**Recorded information**
╔══

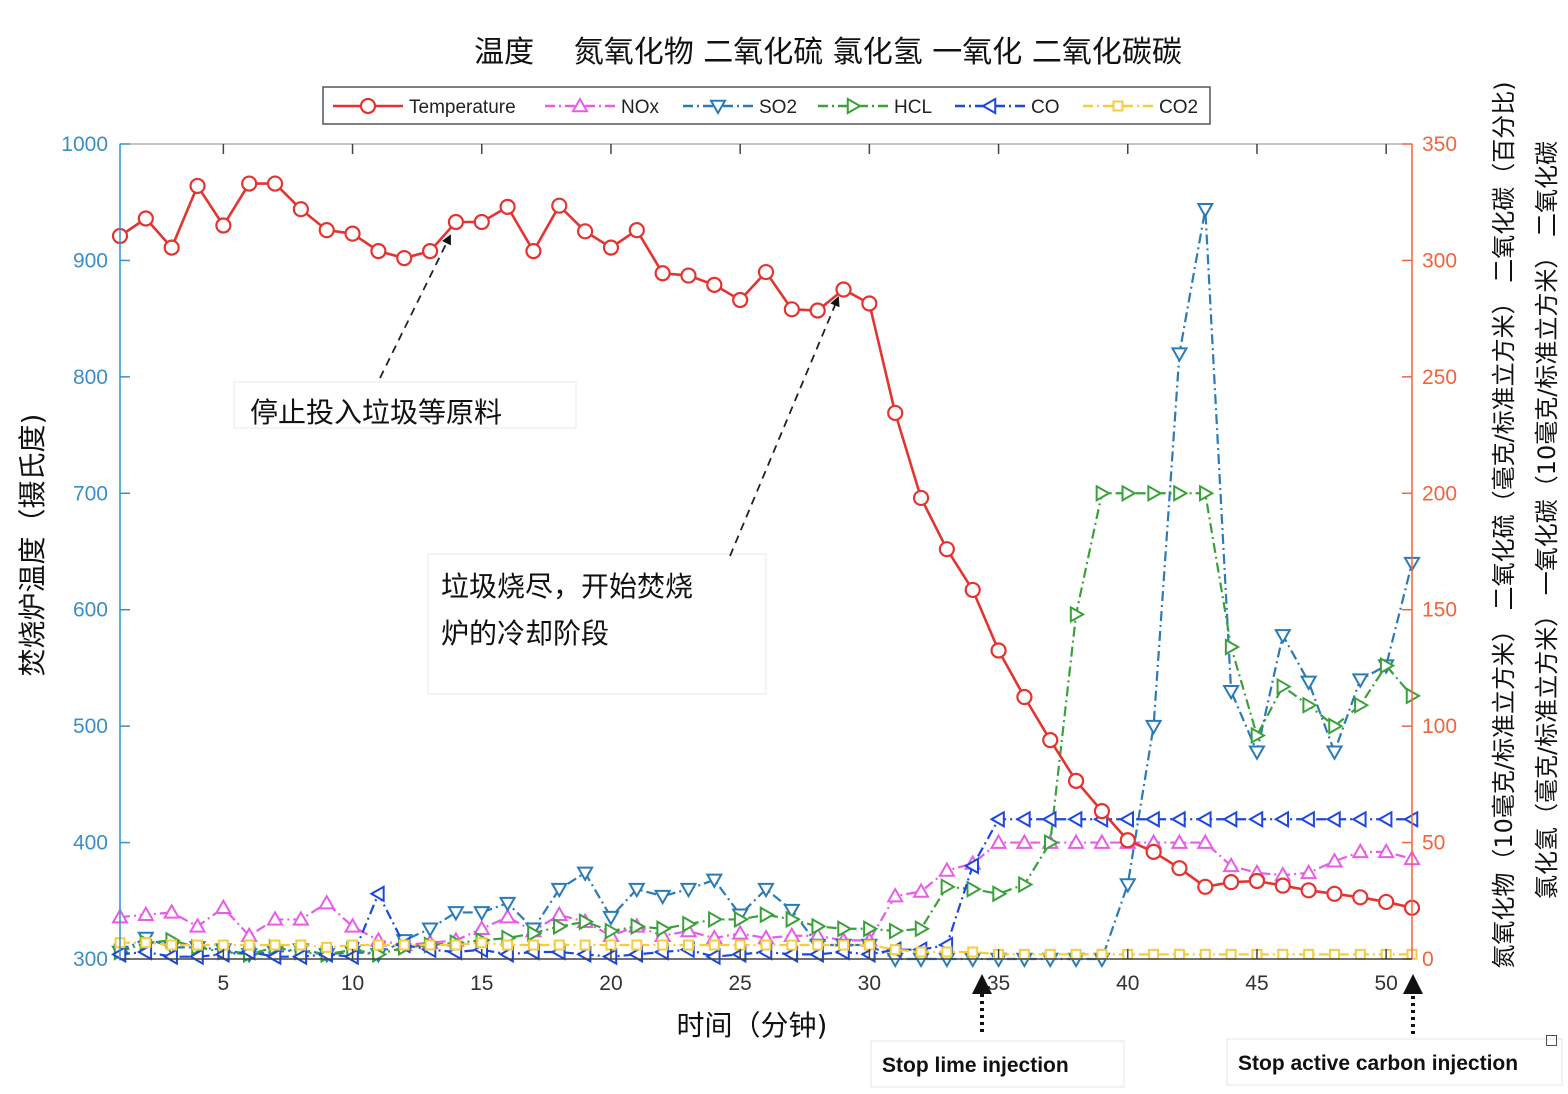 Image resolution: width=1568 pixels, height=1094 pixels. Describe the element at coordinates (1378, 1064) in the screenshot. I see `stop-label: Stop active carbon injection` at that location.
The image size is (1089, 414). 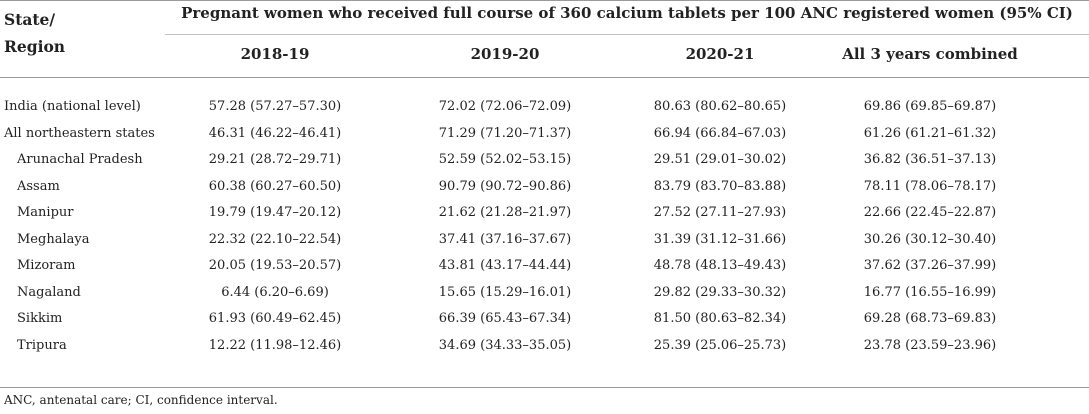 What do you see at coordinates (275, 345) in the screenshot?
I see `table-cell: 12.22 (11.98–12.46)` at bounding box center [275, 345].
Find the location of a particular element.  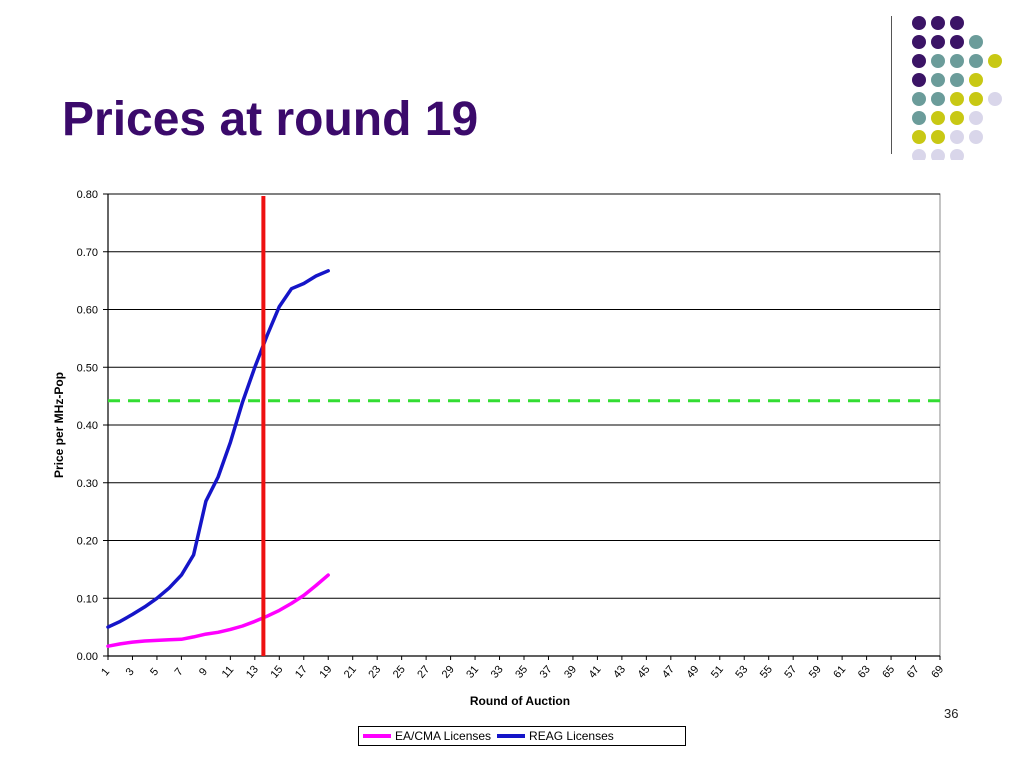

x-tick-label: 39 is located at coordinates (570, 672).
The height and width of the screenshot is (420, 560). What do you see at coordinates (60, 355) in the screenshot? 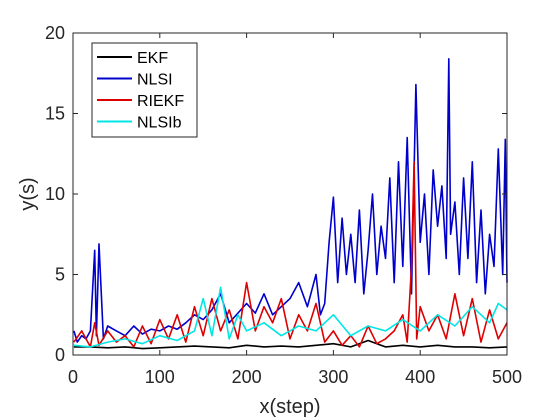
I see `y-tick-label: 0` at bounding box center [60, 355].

╚══
╔══

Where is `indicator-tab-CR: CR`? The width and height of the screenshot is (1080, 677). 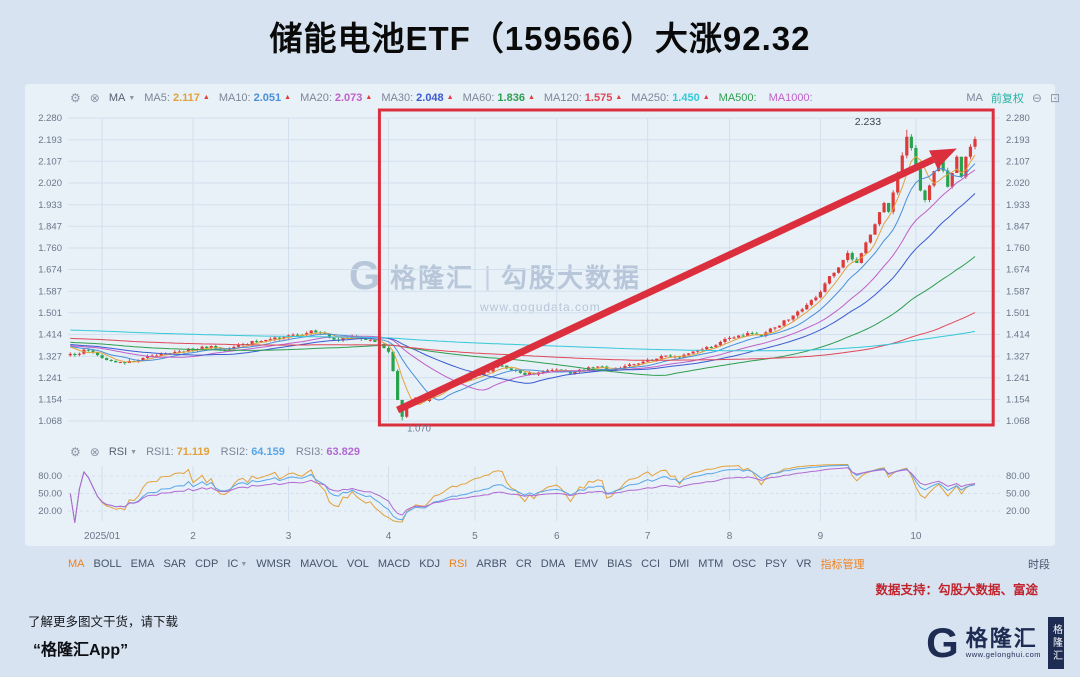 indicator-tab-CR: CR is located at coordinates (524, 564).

╚══

**Directions for this task**
Copy out, word for word, the lines between the line holding "The height and" and the line holding "center [60, 355].", inclusive, without the pictures.

**Written solution**
The height and width of the screenshot is (420, 560). What do you see at coordinates (60, 355) in the screenshot? 
I see `y-tick-label: 0` at bounding box center [60, 355].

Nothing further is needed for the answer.